Schwarze Listen lösen die wahren Probleme der Zivilluftfahrt nicht, sagt der Luftfahrt-Experte Pierre Condom.

Dieser Inhalt wurde am 01. September 2005 - 10:54 publiziert

Auf diesem Weg könnten die Airlines nicht dazu gebracht werden, die international geltenden Reglemente einzuhalten.

Die in der Zivilluftfahrt geltenden Normen wurden von der Internationalen Zivilluftfahrt-Organisation (ICAO), einer Spezialorganisation der UNO, festgelegt. Deren Umsetzung hängt jedoch von den einzelnen ICAO-Mitgliedsländern ab.

"Es gibt Länder, die die Einhaltung dieser Normen nicht überwachen", sagte Pierre Condom, Direktor der Fachzeitschrift "Interavia". Entweder mangle es am nötigen Geld oder aber am politischen Willen, um die Airlines zu überwachen.

Wirtschaftliche Interessen wichtiger

Die ICAO hat ein Audit bei den zivilen Airlines ihrer 188 Mitgliedsländer begonnen. Dabei stellte sie in rund 30 Fällen offiziell Mängel fest. Der vollständige ICAO-Bericht wurde jedoch nie veröffentlicht. Mehrere ICAO-Mitgliedsländer, darunter die USA, hätten sich dem widersetzt, sagte Condom.
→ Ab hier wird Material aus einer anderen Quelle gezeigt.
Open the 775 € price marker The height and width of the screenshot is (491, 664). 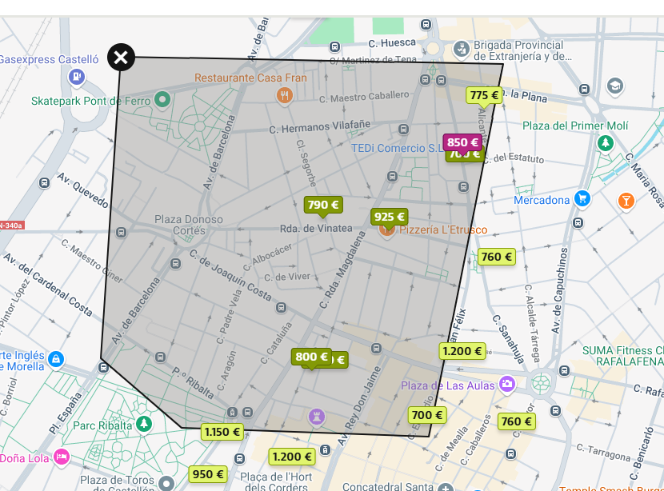484,95
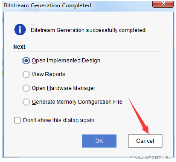Confirm with the blue OK button
Screen dimensions: 176x162
(x=99, y=141)
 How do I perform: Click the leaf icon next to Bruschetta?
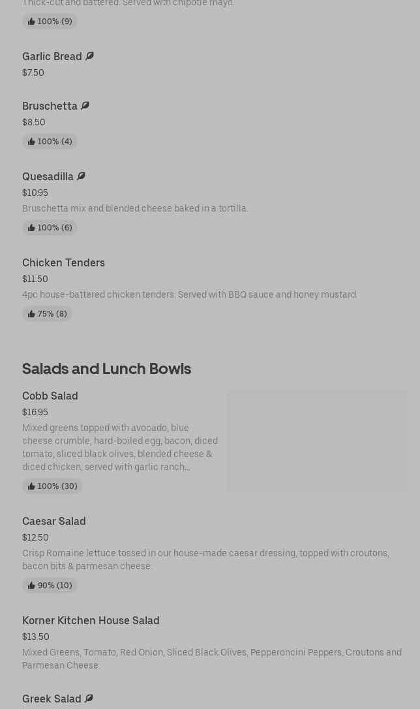(x=85, y=106)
Schwer wiegende wirtschaftliche Interessen

Oft würden wirtschaftliche Interessen schwerer gewichtet als die Probleme der Zivilluftfahrt. Es sei deshalb kein Zufall, wenn "keine der westafrikanischen Schrott-Airlines sich auf der französischen Liste befindet".

Condom schätzt, dass rund hundert Zivil-Airlines auf der Welt unsicher sind; darunter die ganz kleinen Luftfahrtsgesellschaften. Aber auch wenn die publizierten Listen vollständiger wären, nütze dies nicht viel.

Denn die Airlines würden auf Grund punktuell konstatierter Mängel auf die Listen gesetzt. Diese Defekte könnten in der Zwischenzeit aber behoben sein. Umgekehrt könne auch eine als sicher eingestufte Airline einen Unfall erleiden, der auf menschliches Versagen zurückzuführen sei, sagte Condom.

Marode Airlines meiden

Der "Interavia"-Direktor empfiehlt Flugreisenden, Airlines zu meiden, in deren Ländern die Kontrolle mangelhaft sein könnte. Auch müsse auf Fluggesellschaften Acht gegeben werden, die finanzielle Probleme hätten und zu unbedachten Sparmassnahmen neigen könnten.

Insgesamt aber sei das Flugzeug ein sehr sicheres Transportmittel. Bei 1,8 Mrd. Passagieren seien dieses Jahr rund 800 bis 900 Tote zu erwarten. In den westeuropäischen Ländern gebe es gleich viele Strassentote in einem Monat.